Maroc : affrontements avec les forces de l’ordre, mobilier urbain dégradé… Tout savoir sur la quatrième nuit de violences qui secouent le pays
Le Maroc a fait face ce mardi 30 septembre à une quatrième nuit de contestation émaillée d’affrontements avec les forces de l’ordre dans plusieurs grandes villes du pays.
Le mouvement ne désemplit pas. Pour la quatrième journée de suite, le Maroc a fait face ce mardi à des contestations et des manifestations sur l’ensemble de son territoire.
A l’appel d’un collectif appelé GenZ 212, qui réclame des réformes des secteurs publics de santé et éducatif, de nombreuses personnes sont descendues dans les rues de plusieurs grandes villes marocaines, entraînant des dégradations de mobiliers urbains et des affrontements avec les forces de l’ordre.

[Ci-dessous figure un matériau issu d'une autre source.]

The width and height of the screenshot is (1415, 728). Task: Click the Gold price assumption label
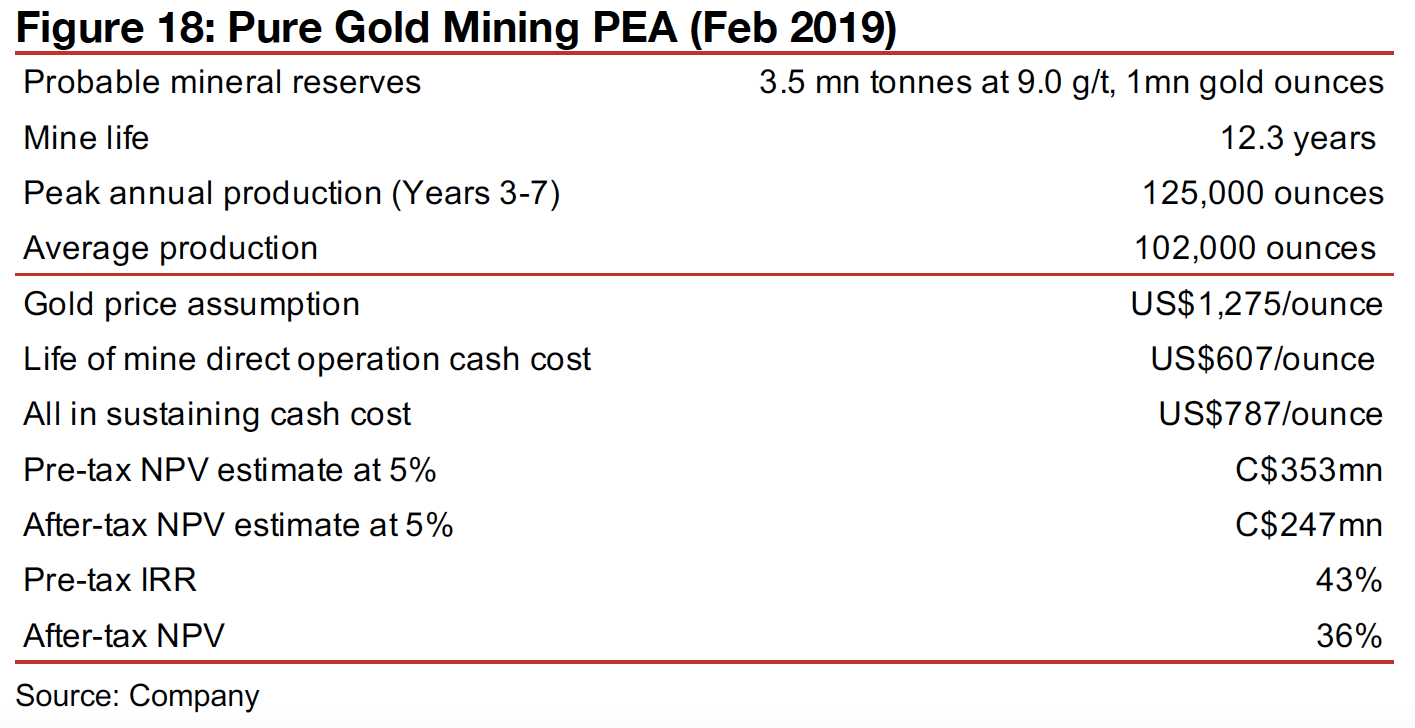click(x=191, y=303)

Ainsi, à Inzegane, dans la banlieue d’Agadir, au sud du Maroc, des personnes parfois cagoulées ont jeté des pierres sur des forces de l’ordre et incendié barrières, bennes à ordures aux abords d’un centre commercial, d’après des vidéos relayées par des médias locaux.

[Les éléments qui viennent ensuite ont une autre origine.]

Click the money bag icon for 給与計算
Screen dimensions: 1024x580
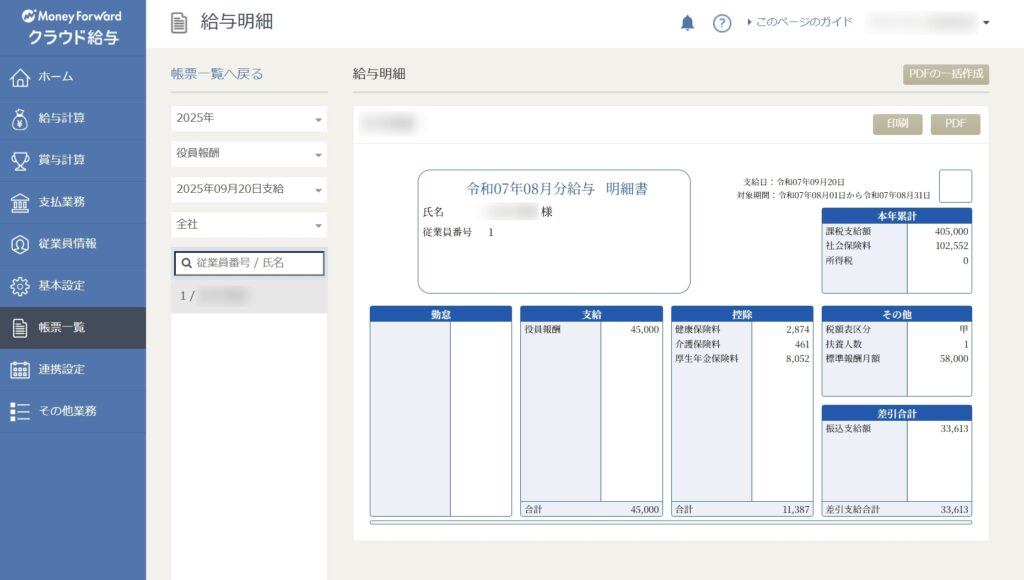point(20,119)
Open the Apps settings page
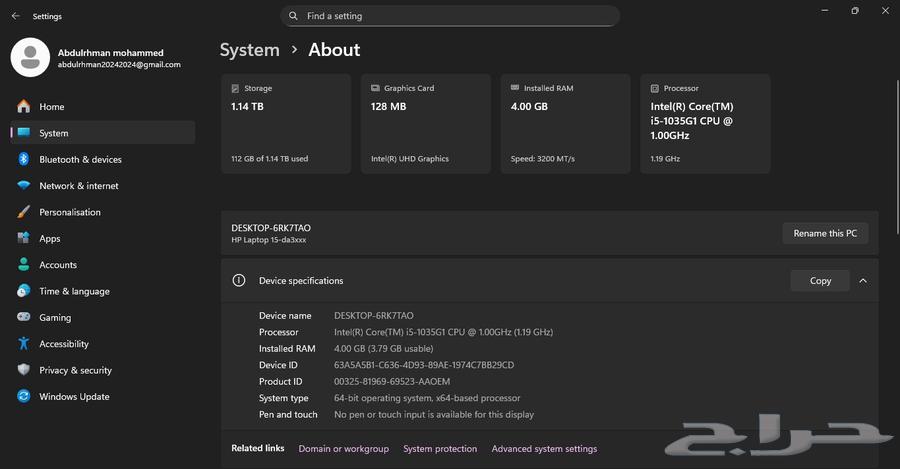This screenshot has width=900, height=469. point(50,239)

Des violences ont également eu lieu à Beni Mellal (centre), Aït Amira, près d’Agadir, et Oujda (nord-est), selon les mêmes sources. Il n’a pas été possible d’avoir dans l’immédiat un bilan de ces affrontements auprès des autorités marocaines.
GenZ 212 dénonce les violences
Les fondateurs du groupement GenZ 212, qui restent pour le moment inconnus, ont exprimé leur «regret» face aux violences et ont appelé les manifestants «à respecter le caractère pacifique» de leurs protestations, selon un communiqué publié mardi soir sur les réseaux sociaux.

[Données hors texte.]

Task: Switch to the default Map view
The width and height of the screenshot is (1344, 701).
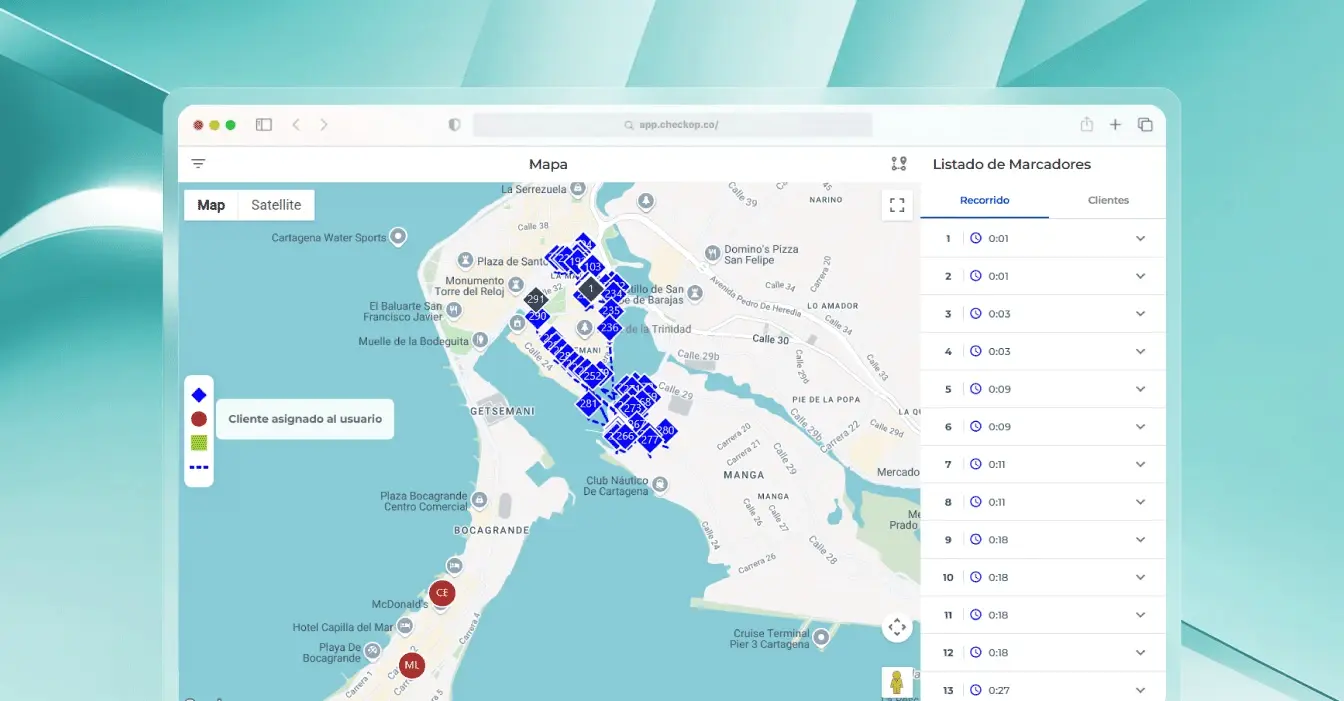Action: 211,205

A Rabat plus de 200 manifestants ont été interpellés ces trois derniers jours lors de ces rassemblements interdits et dispersés par la police, mais restés pacifiques jusqu’à ce mardi. La plupart des protestataires ont été relâchés, selon l’Association marocaine des droits humains (AMDH).
Ce mardi 30 septembre, le parquet a décidé qu’un premier groupe de 37 personnes, dont trois placées en détention, allait être jugé à partir du 7 octobre, sans préciser les chefs d’accusation retenus contre eux.
Dans un communiqué paru ce mardi, la coalition gouvernementale libérale et de centre-droit a affirmé «être à l’écoute et comprendre les revendications sociales» de ces jeunes et «être prête à y répondre de manière positive et responsable».